On August 9, we organized our first Joint Alumni Seminar with New York University and University of Southern California. The seminar sits around an intriguing aspect of the business world – Family Business.
The seminar featured our alumnus faculty and family business expert Professor Roger KING, Founding Director of the Tanoto Center for Asian Family Business and Entrepreneurship Studies. It started with Professor KING’s inspiring comparison of today’s young inheriting generation with the old founder generation. The young family business entrepreneurs now have more freedom, and social and financial capital to develop their own desired career versus inheriting the family businesses. Professor King also highlighted the core objectives for family businesses – 3P – wealth preservation, harmony preservation and value and legacy preservation, which together govern the way heirs act and develop the businesses.
That led the seminar to a panel discussion with three young and promising family business leaders from the three universities – Mr Charles Law, Managing Director of Culture Technology Group (HKUST); Mr Alick KOO, Managing Director of UCP International (NYU); and Mr William SHUM, Founder and CEO of Memorigin Watch Company (USC). The panelists took turns to share their unique way of embracing disruptions while preserving their families’ wealth, harmony, value and legacy.
Charles is a firm believer of leveraging on the latest healthcare inventions to better serve the elderly population. In the process, digital marketing plays an important role in introducing these new concepts. “Recently, we employ different technological means in marketing for Captain Softmeal – a culinary invention to help elderlies enjoy delicious food at old ages.”
Our second panelist, Alick invests in time and patience on resolving internal disruptions while working through his three generations of family members in business. “It is very important to establish well-functioning decision making structure and communication channels within the family business. But after all, it takes time to gain trust and respect needed to stabilize these structures.”
Last but not least, for William, while he utilizes technology in manufacturing more accurate components, key to success for his tourbillon watch business remains to be his skilled watch masters.
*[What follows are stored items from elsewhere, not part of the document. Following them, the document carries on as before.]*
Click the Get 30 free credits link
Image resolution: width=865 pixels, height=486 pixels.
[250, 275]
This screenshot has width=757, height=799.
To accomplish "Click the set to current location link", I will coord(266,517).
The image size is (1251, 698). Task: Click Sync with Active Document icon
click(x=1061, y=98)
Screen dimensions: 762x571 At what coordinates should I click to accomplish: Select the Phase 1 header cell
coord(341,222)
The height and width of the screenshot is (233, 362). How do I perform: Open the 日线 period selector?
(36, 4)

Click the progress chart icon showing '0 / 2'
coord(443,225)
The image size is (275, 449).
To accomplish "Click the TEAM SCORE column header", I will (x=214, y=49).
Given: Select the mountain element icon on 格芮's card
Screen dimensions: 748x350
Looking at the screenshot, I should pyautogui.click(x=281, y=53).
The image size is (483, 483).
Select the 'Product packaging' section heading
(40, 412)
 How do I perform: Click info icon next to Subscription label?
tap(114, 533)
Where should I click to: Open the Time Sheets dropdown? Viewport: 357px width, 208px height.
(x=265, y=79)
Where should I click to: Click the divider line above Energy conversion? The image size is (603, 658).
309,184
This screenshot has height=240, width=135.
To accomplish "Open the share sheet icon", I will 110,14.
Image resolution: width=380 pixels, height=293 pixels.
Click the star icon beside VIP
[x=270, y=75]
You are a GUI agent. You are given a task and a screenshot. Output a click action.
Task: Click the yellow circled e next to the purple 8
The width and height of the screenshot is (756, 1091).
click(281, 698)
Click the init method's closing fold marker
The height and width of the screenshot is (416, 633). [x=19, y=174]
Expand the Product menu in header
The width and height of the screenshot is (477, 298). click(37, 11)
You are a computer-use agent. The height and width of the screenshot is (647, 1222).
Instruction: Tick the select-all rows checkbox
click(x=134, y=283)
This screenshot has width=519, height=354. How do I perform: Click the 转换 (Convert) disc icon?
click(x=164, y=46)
Like others in the handicraft businesses, William believes that “not all procedures can be taken over by technology, for example the assembly part of our watches is the pivotal part which can only be done by our sophisticated masters.”
The seminar attracted more than 100 alumni from the three universities, with majority from family businesses and family offices interested to learn about and share their experiences with contemporary technological, demographic and social, and geopolitical disruptions.